EXERCISE DESCRIPTION: Within the data beneath, some lines may hold the word "Sort". Give the number of those lines and nothing else.

________

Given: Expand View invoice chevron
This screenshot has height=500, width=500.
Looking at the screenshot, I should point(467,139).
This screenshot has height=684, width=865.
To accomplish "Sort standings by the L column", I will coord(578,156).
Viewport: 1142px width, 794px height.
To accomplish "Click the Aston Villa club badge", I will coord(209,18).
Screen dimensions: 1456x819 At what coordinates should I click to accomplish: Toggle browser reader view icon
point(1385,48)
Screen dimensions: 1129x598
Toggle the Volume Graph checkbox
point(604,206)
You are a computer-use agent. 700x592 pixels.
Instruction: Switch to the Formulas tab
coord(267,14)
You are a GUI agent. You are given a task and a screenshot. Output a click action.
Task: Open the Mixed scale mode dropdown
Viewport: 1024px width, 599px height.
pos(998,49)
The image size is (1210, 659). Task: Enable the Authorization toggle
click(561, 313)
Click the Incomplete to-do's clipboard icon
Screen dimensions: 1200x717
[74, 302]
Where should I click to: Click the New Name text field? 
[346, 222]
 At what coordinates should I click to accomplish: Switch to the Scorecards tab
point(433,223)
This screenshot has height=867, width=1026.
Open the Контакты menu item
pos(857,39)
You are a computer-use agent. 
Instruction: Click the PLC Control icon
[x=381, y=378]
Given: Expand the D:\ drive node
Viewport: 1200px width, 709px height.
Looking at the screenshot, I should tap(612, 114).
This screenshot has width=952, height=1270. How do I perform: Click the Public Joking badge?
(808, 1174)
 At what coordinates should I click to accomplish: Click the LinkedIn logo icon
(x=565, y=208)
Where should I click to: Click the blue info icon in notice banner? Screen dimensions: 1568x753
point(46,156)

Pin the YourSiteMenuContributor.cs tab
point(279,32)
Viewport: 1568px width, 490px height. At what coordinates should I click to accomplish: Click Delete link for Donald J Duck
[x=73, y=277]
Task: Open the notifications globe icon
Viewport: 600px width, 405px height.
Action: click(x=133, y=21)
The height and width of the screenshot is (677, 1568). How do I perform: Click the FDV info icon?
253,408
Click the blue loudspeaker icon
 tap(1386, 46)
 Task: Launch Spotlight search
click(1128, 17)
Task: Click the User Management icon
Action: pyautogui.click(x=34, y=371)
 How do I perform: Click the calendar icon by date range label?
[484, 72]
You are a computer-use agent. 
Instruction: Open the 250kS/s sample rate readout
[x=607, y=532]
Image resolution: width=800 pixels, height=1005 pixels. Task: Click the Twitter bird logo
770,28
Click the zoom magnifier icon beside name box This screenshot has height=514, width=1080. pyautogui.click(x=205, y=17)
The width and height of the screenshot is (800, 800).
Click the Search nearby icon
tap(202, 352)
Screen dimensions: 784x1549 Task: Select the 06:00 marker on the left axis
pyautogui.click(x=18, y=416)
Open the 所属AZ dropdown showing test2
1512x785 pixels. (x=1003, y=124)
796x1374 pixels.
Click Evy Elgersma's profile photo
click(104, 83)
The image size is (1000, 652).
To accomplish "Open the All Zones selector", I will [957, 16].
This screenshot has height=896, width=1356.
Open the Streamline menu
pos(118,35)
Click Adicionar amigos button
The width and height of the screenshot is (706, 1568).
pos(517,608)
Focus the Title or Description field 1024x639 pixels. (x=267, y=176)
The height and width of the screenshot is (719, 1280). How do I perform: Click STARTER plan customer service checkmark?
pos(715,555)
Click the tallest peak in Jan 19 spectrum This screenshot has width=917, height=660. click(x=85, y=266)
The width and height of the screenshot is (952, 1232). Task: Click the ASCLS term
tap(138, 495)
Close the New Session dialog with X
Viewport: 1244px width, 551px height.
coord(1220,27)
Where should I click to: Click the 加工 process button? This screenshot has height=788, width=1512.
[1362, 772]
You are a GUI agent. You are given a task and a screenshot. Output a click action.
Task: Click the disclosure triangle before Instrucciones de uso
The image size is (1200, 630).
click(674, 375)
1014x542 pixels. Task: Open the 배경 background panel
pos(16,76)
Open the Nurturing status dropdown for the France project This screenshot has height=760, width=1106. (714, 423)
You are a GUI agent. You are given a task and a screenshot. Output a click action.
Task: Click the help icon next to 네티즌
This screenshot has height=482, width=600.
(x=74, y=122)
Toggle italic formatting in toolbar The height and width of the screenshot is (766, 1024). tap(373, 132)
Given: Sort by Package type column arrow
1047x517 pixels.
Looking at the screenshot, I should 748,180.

________

ANSWER TO THIS TASK: 2